Health & Fitness
Dedicated Volunteers Help Rescued Birds Take Flight to New Homes
The dedicated volunteers of Mickaboo Companion Bird Rescue in the San Francisco Bay Area give up their spare time to come to the aid of hundreds of at risk birds each year.

They can be friendly, affectionate, chatty, noisy, curious, clownish, enchanting, playful, shy, and maybe even a little exasperating at times—they are companion birds, and thanks to the dedicated Bay Area volunteers at Mickaboo Companion Bird Rescue, thousands of parakeets, parrots, cockatiels, cockatoos, macaws, and others facing neglect or an early demise are finding new homes.
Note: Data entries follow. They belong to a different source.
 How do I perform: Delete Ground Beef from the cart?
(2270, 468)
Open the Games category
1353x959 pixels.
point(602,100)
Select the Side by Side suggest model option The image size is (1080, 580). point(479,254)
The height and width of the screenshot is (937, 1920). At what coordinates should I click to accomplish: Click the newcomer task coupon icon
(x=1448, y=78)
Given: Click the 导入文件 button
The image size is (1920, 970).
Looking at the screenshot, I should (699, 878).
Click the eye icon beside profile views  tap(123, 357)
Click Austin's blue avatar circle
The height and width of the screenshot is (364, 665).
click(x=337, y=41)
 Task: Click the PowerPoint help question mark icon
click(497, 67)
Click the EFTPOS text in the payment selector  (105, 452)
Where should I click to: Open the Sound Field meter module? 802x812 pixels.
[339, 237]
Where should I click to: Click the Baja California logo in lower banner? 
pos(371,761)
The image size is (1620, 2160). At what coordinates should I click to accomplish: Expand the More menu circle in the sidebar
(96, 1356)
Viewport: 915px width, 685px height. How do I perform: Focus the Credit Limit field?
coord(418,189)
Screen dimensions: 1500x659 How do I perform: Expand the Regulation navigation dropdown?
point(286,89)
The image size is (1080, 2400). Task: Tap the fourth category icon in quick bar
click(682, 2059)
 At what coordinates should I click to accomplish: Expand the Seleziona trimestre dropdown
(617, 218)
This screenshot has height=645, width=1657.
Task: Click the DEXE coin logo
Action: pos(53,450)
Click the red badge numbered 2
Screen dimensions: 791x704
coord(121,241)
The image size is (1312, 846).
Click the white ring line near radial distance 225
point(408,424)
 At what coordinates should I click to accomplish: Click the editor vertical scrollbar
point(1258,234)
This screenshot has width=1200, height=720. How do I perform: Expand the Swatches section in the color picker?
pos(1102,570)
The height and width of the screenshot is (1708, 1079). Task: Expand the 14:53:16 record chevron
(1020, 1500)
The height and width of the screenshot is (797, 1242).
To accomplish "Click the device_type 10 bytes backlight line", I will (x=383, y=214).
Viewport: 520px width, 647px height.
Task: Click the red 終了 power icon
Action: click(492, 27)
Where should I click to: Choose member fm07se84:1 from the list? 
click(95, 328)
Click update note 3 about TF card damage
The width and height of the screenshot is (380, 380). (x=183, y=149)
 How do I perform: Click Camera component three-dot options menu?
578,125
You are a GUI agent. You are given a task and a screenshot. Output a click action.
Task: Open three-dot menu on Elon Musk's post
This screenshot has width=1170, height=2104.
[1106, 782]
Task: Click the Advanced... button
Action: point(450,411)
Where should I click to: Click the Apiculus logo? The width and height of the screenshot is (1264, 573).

The volunteer-run Mickaboo (a combination of two birds named “Mick” and “Aboo” belonging to the group’s founders) rescues and places a few hundred birds every year, with estimates of helping a total of up to 1,000 birds with its programs. At any given time there are more than 300 birds in the “foster flock”, cared for in volunteers’ homes dotting the region, according to board member Pamela Lee.
The nonprofit is not as well known as dog and cat rescue groups, but for about 17 years it has consistently offered a safe place for San Francisco Bay Area residents to relinquish birds, adopt, and find much-needed advice and guidance.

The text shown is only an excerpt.